This year I read a lot of great personal essays, but these were my favorites.
The story of young people moving to New York and learning how to navigate the city, particularly its real estate, will never get old, but it’s hard to do well/without sounding like you’re trying to mimic Joan Didion. I loved Meaghan’s piece because it was so perfectly of its time and place, and yet managed to capture the timelessness of feeling that, for the very first time, you’re really on your own in a city that doesn’t give much of a shit.
No one could quite believe it when Nora Ephron died, partly because she’d concealed her illness from all but her closest friends and family, but also because she was the premiere chronicler of love and relationships and making it as a woman, and if she was gone, what did that mean for the rest of us? There were lots of tributes to Nora Ephron, but Lena Dunham’s resonated the most with me, because she portrayed so beautifully Nora’s brilliance, her empathy and her wit.
The particulars of the story were so outlandish that it almost seemed impossible for someone to write about it eloquently, but Amity Bitzel’s essay about her parents adopting a young man who had murdered his parents, and what it was like for her as a 13-year-old, managed to be affecting and beautiful, and maybe most amazingly, not sensationalistic.

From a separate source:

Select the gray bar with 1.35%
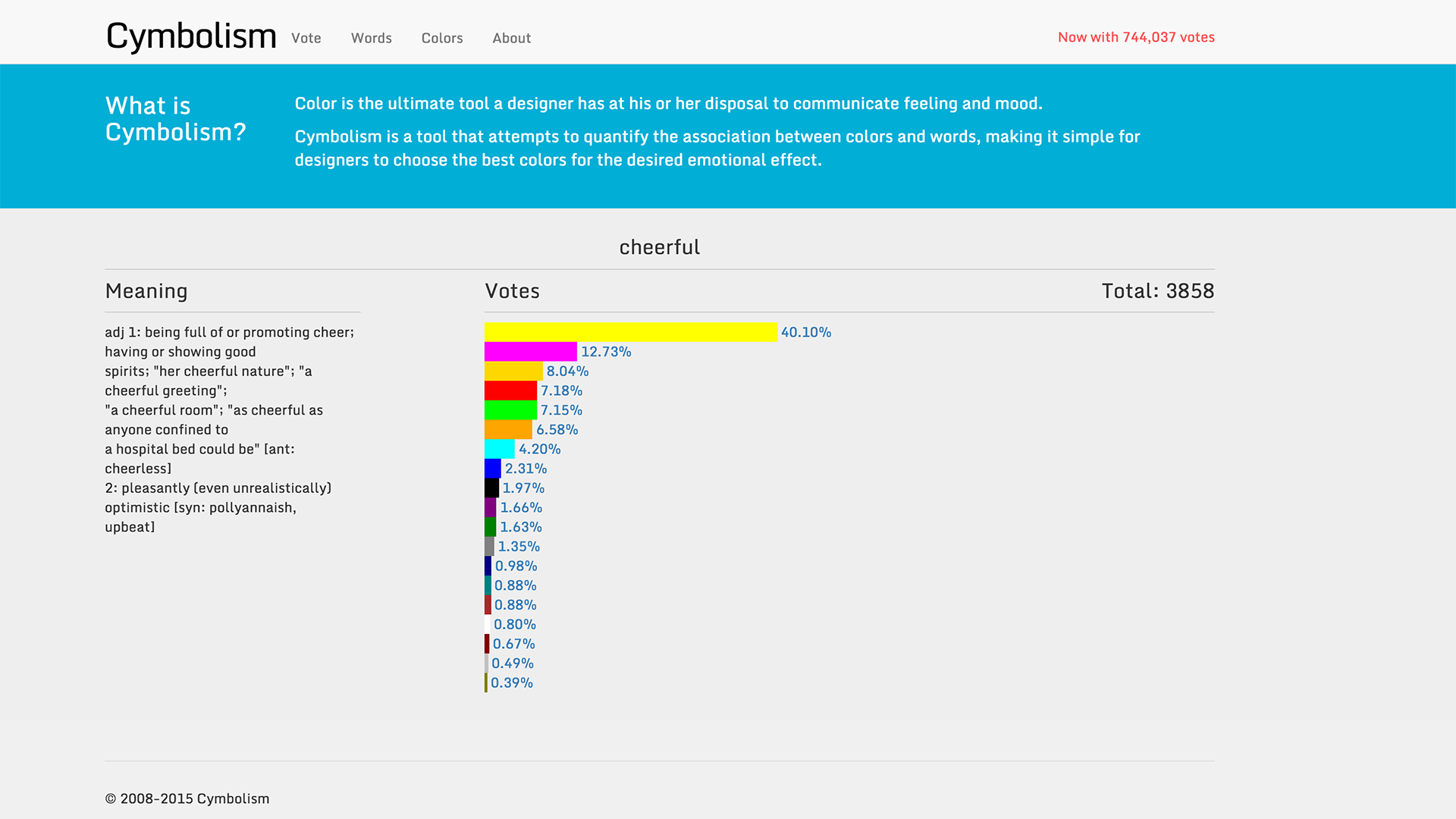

Emily is so, so good at talking about those feelings that you’d really rather not admit you felt, much less put on the internet, and she is also really good at being funny about it and making bigger points about success and jealousy and autobiography. She writes in this piece, which is also about “ladyblogs” and a visit to PS1, “I have made so many decisions based on my desire to never seem publicly weak or vulnerable,” and that seemed like just about the most perfect articulation of human behavior I’d ever read.